This kind of happenstance does lend credence to the premise that "things happen for a reason". 
Additionally, because of the employment ending with the last company and the "in transition" limbo at the new company, I was not torn between working the usual extra nights/weekends and being available to my Little brother. Because we were waiting on the new company and I wasn't doing daily trouble-shooting, I was able to clear out a huge chunk of my research/document to-do list and then, when I was drafted back into QA, I had time to refresh my memory and "flex" my brain on testing programs. (Which I hadn't done in over a decade {I have to say, it's A LOT more fun to test programs when the deadlines don't have to be enforced because you're "in transition"}).

So, what to do now.
The resume is mostly updated - and tends to be industry specific.

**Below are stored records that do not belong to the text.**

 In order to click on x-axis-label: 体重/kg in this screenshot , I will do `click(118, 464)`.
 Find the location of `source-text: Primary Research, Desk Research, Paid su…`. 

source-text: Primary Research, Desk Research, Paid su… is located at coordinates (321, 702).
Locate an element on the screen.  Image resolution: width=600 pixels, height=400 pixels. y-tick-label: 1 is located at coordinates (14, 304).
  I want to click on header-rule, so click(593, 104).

I suspect it will not make sense to folks outside the industry so I'll need to figure out how to do a 2nd, skills-oriented version for the rest of the business world. (Do I even need a resume if I just want to go work at a big-box store?)
I also need to figure out the Unemployment rules, benefits, support options and how to use them.

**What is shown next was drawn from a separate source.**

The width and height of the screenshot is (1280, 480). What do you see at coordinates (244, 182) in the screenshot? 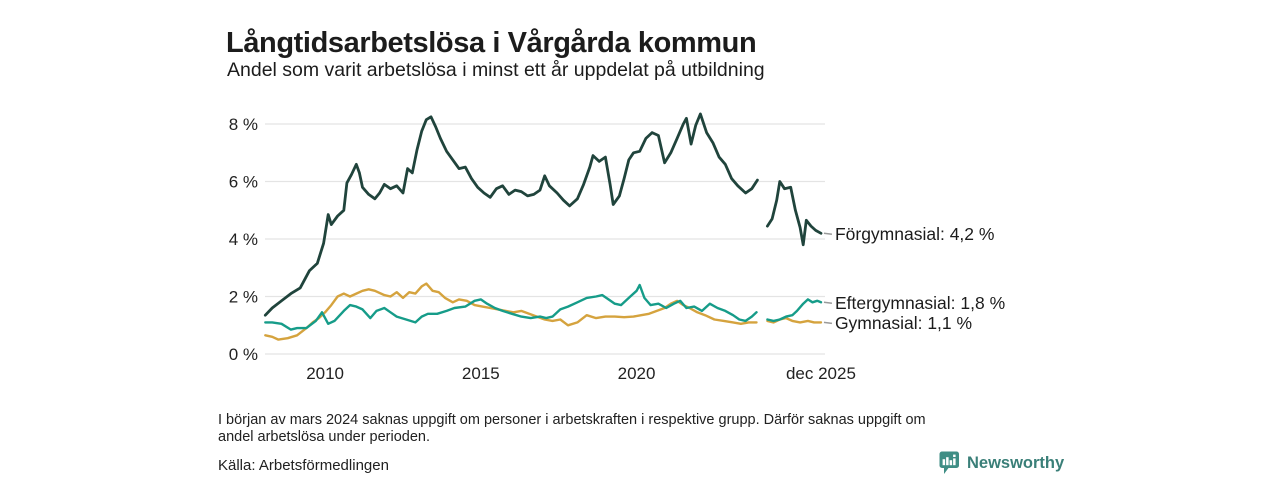
I see `y-tick-label: 6 %` at bounding box center [244, 182].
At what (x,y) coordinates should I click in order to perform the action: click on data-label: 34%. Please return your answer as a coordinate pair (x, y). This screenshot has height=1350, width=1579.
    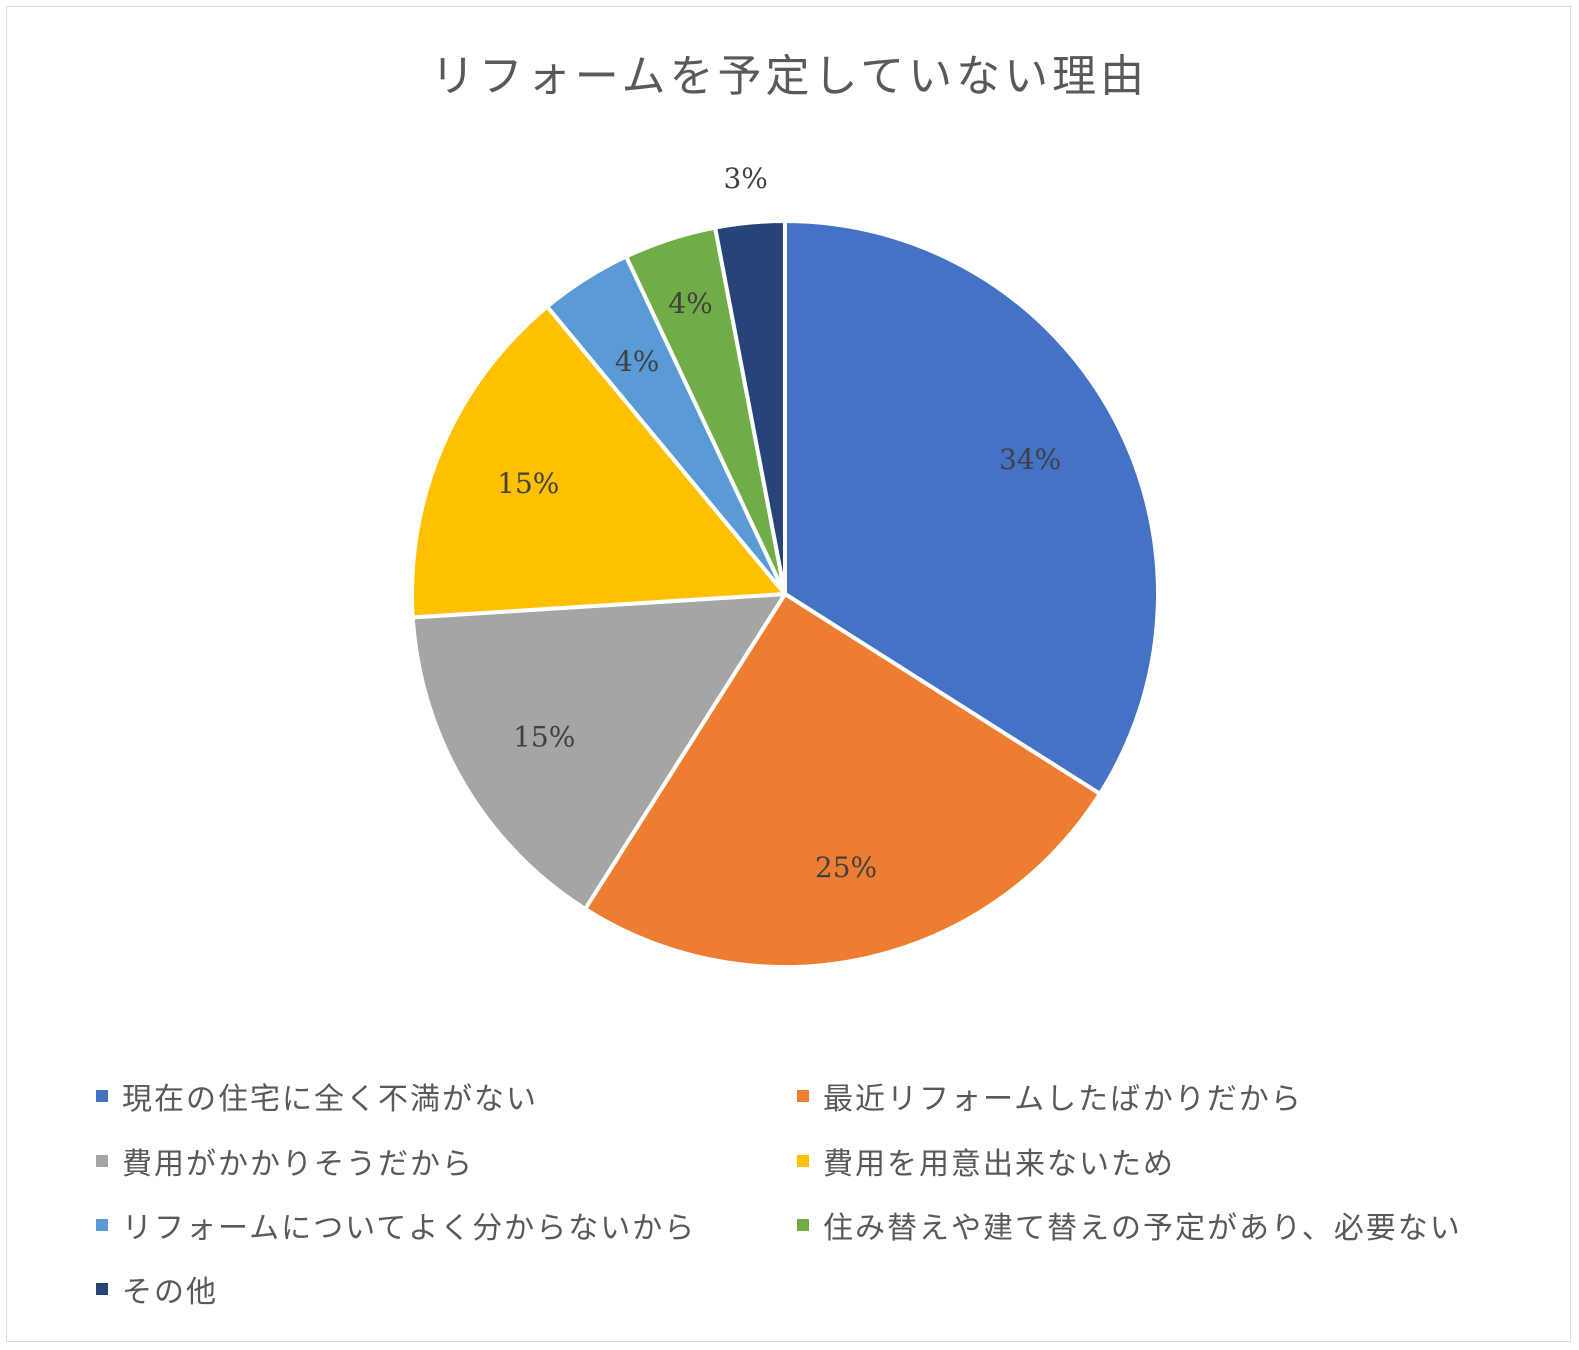
    Looking at the image, I should click on (1030, 460).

Mostly, I need to decide what I'd like to do and when. I'm seriously considering getting out of the industry that has harbored me for so long - and inspired me to donate so much extra time out of my life.

I would also like to have some down-time. I'd like to work on the house and the many neglected and half-started projects laying about. I'd like to catch up on sleep. {What a concept.}.

But I have to confess, going back to school for a bit is also on my mind. Finish the programming degree? There are lots of new languages to learn. Maybe focus on Fiber Arts and finish pursuing my Master Knitter certification. Very tempting.

We shall see. It's only been a few days.
{grin}
Although, I have to wonder how long a recovering Work-a-holic can stand to be unemployed.